Saved entries
◆ ◆ ◆ ◆ ◆ ◆ ◆
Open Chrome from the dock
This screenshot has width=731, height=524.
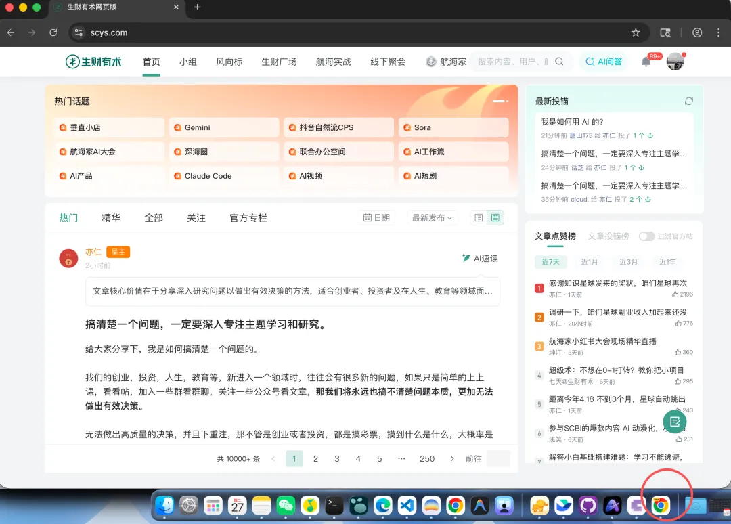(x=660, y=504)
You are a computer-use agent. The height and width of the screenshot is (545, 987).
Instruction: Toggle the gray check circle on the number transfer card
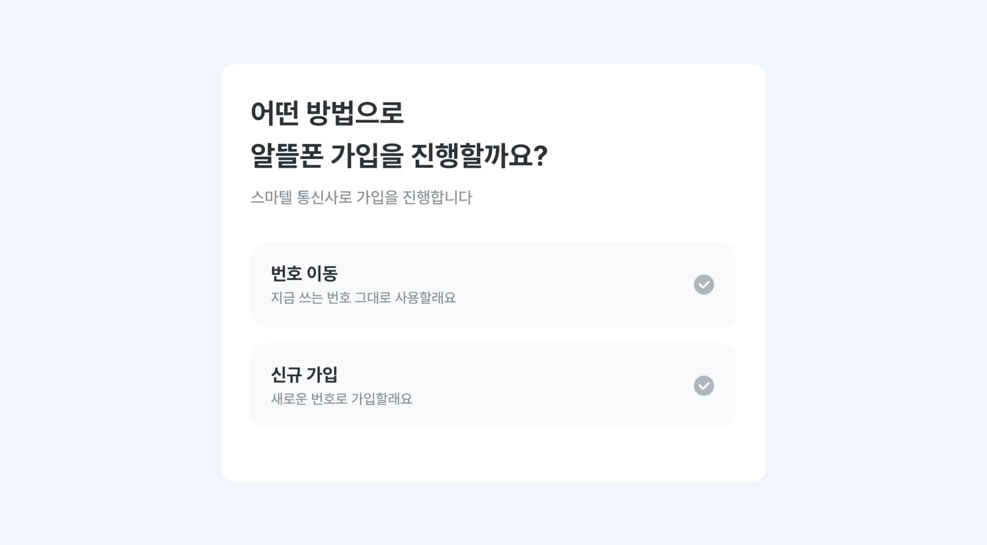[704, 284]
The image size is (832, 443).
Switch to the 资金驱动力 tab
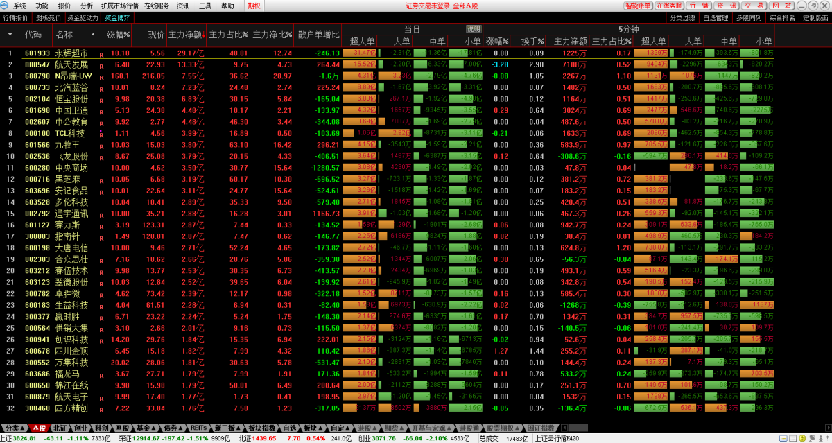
◆ ◆ ◆ ◆ ◆ ◆ ◆
» TASK BRIEF
Each entry above must be set down word for word; none of its pictures belong in the copy.

» EXERCISE RESULT
Open Chrome from the dock
This screenshot has width=731, height=524.
(x=660, y=504)
You are a computer-use agent. The height and width of the screenshot is (545, 987).
Instruction: Toggle the gray check circle on the number transfer card
[704, 284]
The image size is (832, 443).
Switch to the 资金驱动力 tab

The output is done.